*WHAT TO WORK ON*
**a.** According to the article on the best Wizards scorers, in what year did the Washington Bullets win the championship?
**b.** State whether each statement agrees with the article on the best Wizards scorers, answering yes or no and quoting the deciding words. (i) The Bullets' championship came in a Finals matchup against the Seattle SuperSonics. (ii) The Wizards have won an NBA title since their championship as the Bullets. (iii) Chris Webber's entry covers four seasons.

----- TEXT SHOWN -----

10 Best Scorers In Washington Wizards History: Gilbert Arenas Is 2nd, Michael Jordan Is In The Top 10

The Washington Wizards franchise has had some superstar talent compete for the franchise throughout history. After all, the franchise is based in the nation's capital, and who would not want to be there considering the fact? But Washington has generally been a successful franchise, especially when they were known as the Bullets. In 1978, the Washington Bullets won the championship in a Finals matchup against the Seattle SuperSonics in a 7-game thriller. Since then, the Wizards have not won an NBA title, although they had a pretty strong team in D.C. thanks to John Wall and Bradley Beal.

Throughout Wizards' history, the franchise has had some elite talent, whether they come in the form of scorers, leaders, or playmakers. It is time to continue our series of the best scorers in franchise history. This time we focus on the Washington Bullets/Wizards and Capital Bullets. The Wizards have generally been an attractive franchise to play for, considering the fact that they are based in the nation’s capital. Not to mention, historically, jersey designs have been some of the most attractive in sports. Here are the greatest scorers in Washington Wizards' history.


10. Chris Webber - 20.9 PPG

(4 Seasons, 1995-98)

----- LISTED ENTRIES -----

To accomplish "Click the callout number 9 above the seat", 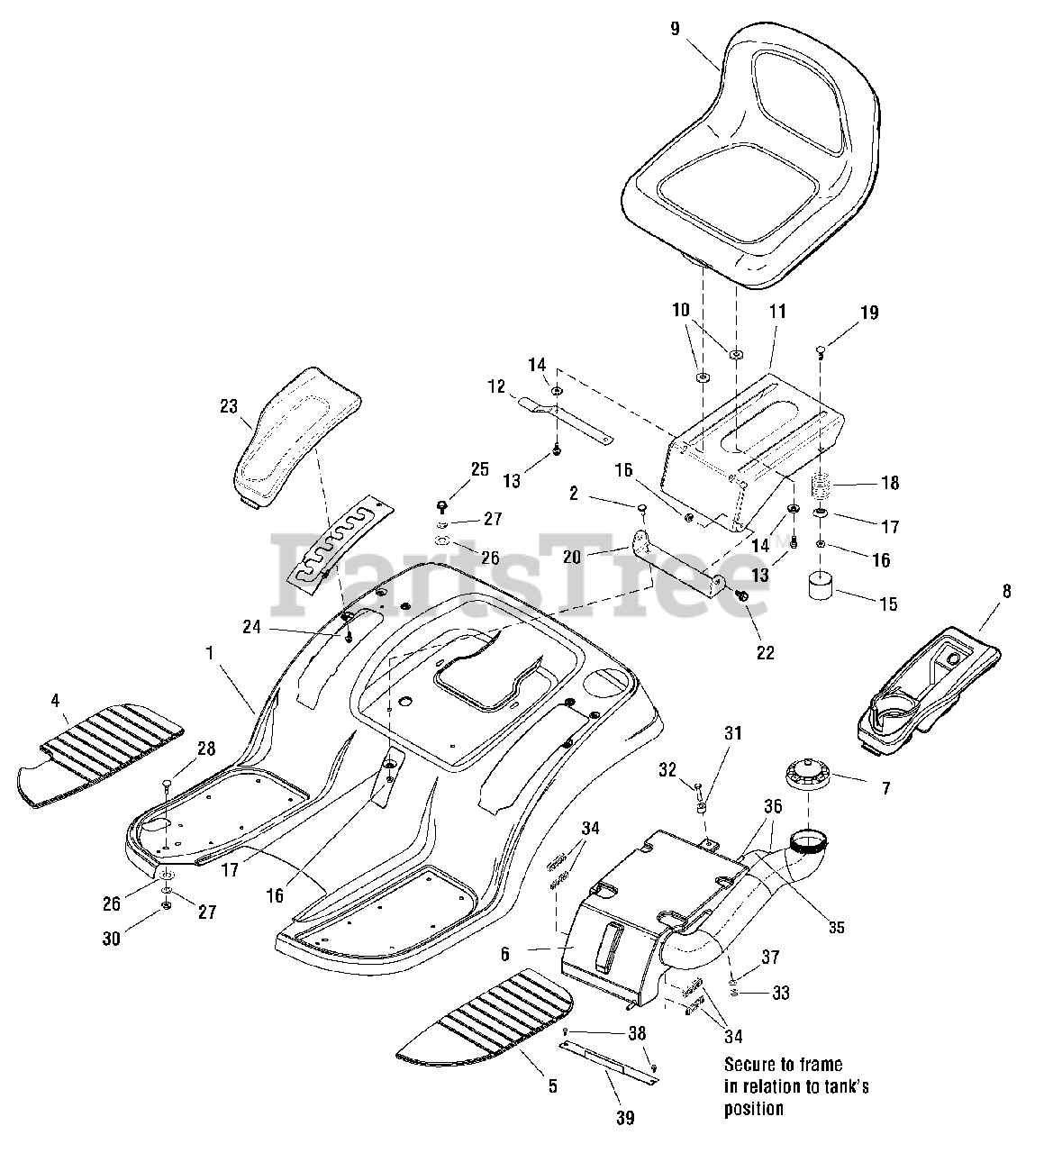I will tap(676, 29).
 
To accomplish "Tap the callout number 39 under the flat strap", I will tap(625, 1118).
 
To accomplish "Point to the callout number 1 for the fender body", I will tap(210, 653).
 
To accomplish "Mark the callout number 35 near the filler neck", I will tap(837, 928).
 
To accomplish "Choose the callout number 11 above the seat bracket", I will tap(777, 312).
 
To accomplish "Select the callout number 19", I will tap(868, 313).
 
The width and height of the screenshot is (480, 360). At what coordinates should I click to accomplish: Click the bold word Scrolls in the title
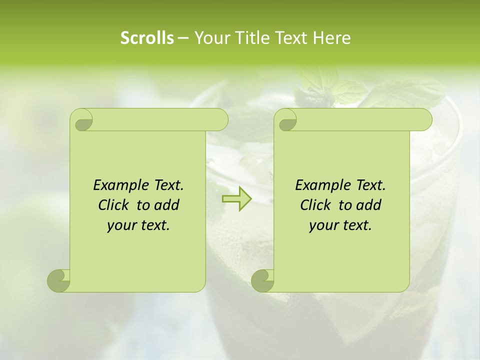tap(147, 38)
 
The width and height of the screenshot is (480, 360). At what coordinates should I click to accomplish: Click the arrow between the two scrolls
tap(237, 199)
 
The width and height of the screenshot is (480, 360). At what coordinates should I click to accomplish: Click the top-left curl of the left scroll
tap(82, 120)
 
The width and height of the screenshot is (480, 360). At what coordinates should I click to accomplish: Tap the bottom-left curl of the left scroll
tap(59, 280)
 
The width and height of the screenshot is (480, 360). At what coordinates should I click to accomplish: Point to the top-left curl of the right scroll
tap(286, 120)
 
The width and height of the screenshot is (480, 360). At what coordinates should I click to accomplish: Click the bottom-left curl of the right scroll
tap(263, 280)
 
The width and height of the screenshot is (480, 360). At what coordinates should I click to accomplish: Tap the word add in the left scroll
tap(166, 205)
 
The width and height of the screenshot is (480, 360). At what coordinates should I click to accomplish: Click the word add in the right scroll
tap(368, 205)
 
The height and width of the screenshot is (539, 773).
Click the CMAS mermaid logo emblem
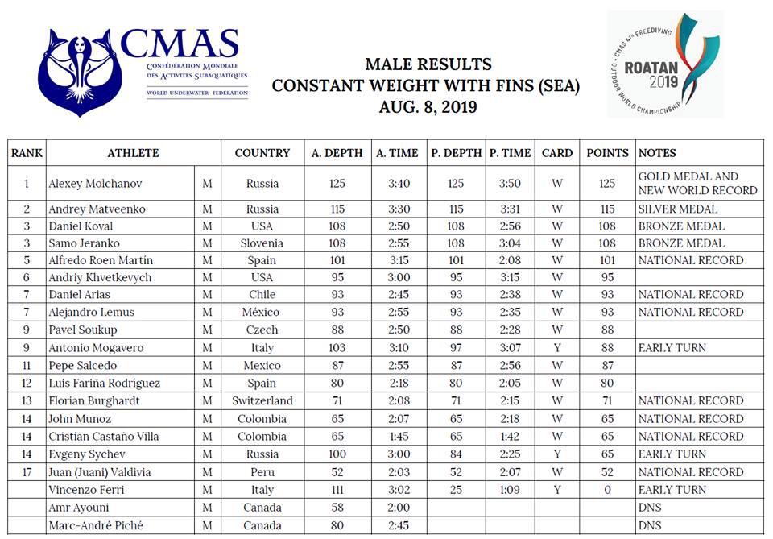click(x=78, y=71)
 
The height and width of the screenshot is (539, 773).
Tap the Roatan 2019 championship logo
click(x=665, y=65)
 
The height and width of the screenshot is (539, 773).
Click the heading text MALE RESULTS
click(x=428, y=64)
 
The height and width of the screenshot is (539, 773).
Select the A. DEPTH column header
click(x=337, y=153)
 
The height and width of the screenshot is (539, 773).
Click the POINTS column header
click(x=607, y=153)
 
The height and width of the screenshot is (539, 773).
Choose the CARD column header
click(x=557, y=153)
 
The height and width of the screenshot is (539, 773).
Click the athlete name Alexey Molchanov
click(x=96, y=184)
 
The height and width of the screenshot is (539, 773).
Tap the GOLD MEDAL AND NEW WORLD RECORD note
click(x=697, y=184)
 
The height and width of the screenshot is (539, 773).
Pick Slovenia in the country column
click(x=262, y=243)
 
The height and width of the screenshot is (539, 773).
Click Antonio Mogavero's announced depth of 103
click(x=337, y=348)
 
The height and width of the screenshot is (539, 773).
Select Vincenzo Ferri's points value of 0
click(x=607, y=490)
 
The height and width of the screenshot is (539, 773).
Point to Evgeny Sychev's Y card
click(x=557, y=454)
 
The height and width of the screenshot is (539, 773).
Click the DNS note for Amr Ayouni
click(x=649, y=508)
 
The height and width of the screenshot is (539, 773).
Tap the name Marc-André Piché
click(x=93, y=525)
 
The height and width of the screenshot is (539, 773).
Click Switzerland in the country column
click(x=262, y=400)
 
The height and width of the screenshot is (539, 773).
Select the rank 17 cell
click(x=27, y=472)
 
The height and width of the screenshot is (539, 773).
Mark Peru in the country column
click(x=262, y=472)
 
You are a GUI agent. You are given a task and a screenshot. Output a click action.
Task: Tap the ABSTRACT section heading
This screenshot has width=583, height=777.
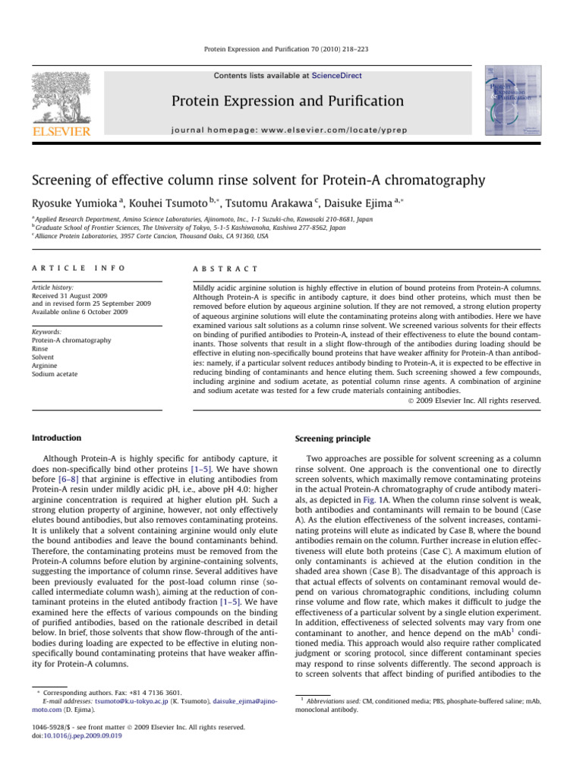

-----

*TASK RESPONSES*
**a.** 1978

**b.**
(i) Yes: "won the championship in a Finals matchup against the Seattle SuperSonics in a 7-game thriller"
(ii) No: "Since then, the Wizards have not won an NBA title"
(iii) Yes: "(4 Seasons, 1995-98)"